====== EXTRAIT FOURNI

Un mètre de tour de taille et 25 kg de plus
Pour désamorcer les préjugés, les centres de simulation en santé de Rouen (Medical training center de Rouen) et de Lille (plate forme PRESAGE) plongent les soignants en situation d’obésité en leur faisant revêtir un équipement qui augmente leur corpulence le temps d'une journée. À Lille, les stagiaires enfilent d'abord un tablier et des jambières plombés, puis une combinaison en mousse. Ils gagnent en quelques secondes un mètre de tour de taille et 25 kg, pour un IMC temporaire supérieur à 35. À Rouen, la mutation est encore plus radicale, avec une tenue plus volumineuse et lourde.
« Les patients obèses se déplacent peu et souffrent d'une importante fonte musculaire qui se conjugue au surpoids pour rendre tout déplacement encore plus difficile », explique le Pr François Pattou, à l'origine de la formation lilloise. C'est ce sentiment général d'impuissance que découvrent les stagiaires. De fait, les élèves sont mis dans des situations classiques de consultation de médecine générale ou de séance de préparation à un acte chirurgical. Ils comprennent la gageure que représente le simple fait d'enfiler un pantalon, de monter sur une balance sans gêner la lecture des résultats ou d'aller au bloc à pied sans craquer les blouses qu'on leur propose.
La journée est une alternance de cours théoriques - rappels généraux sur les types d'obésité et sur les causes possibles - et de jeux de rôle. Au cours de ces derniers, les stagiaires endossent à tour de rôle la combinaison du malade ou la blouse du soignant. Chaque séquence est filmée et analysée par les accompagnateurs, qui soulignent les maladresses à éviter.

============
====== INFORMATIONS FOURNIES

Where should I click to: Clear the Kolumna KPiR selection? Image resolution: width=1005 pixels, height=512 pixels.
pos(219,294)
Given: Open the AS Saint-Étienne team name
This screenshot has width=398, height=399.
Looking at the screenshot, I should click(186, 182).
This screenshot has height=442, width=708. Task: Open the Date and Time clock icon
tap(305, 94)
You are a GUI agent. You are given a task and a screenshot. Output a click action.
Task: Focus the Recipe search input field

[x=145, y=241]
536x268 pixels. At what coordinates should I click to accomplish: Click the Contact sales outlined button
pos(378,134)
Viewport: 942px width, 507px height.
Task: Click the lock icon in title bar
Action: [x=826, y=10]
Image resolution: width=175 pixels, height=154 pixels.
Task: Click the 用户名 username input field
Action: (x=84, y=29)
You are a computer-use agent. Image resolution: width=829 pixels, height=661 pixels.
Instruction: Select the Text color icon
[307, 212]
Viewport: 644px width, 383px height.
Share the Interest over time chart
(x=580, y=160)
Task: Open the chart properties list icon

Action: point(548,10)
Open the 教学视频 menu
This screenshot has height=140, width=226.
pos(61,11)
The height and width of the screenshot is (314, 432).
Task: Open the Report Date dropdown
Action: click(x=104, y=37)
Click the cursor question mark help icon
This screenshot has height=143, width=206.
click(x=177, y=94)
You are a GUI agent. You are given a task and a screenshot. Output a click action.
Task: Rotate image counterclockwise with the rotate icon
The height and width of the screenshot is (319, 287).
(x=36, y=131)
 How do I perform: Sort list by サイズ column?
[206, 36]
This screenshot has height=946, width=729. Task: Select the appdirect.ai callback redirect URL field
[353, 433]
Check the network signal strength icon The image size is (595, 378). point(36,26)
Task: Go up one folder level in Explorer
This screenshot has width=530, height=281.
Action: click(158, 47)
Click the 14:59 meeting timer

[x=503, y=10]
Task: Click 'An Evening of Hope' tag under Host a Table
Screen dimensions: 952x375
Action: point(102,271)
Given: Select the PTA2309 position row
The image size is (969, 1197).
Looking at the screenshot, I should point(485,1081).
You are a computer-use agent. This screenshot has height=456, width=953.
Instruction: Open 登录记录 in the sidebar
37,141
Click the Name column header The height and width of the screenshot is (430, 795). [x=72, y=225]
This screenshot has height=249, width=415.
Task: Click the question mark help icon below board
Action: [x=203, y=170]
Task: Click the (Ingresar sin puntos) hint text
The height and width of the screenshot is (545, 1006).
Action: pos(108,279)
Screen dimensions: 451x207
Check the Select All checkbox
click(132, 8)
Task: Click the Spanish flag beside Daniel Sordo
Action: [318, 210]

============

CONSIGNE 1: D'après l'extrait, combien de kilos les stagiaires de Lille prennent-ils en enfilant l'équipement ?
CONSIGNE 2: Recopiez tel quel le passage de l'extrait qui va de « Un mètre de tour de taille et 25 kg de » à « volumineuse et lourde. ».
Les lignes n'ont aucun rapport avec l'extrait.

RÉPONSE 1: Ils prennent 25 kg.

RÉPONSE 2:
Un mètre de tour de taille et 25 kg de plus
Pour désamorcer les préjugés, les centres de simulation en santé de Rouen (Medical training center de Rouen) et de Lille (plate forme PRESAGE) plongent les soignants en situation d’obésité en leur faisant revêtir un équipement qui augmente leur corpulence le temps d'une journée. À Lille, les stagiaires enfilent d'abord un tablier et des jambières plombés, puis une combinaison en mousse. Ils gagnent en quelques secondes un mètre de tour de taille et 25 kg, pour un IMC temporaire supérieur à 35. À Rouen, la mutation est encore plus radicale, avec une tenue plus volumineuse et lourde.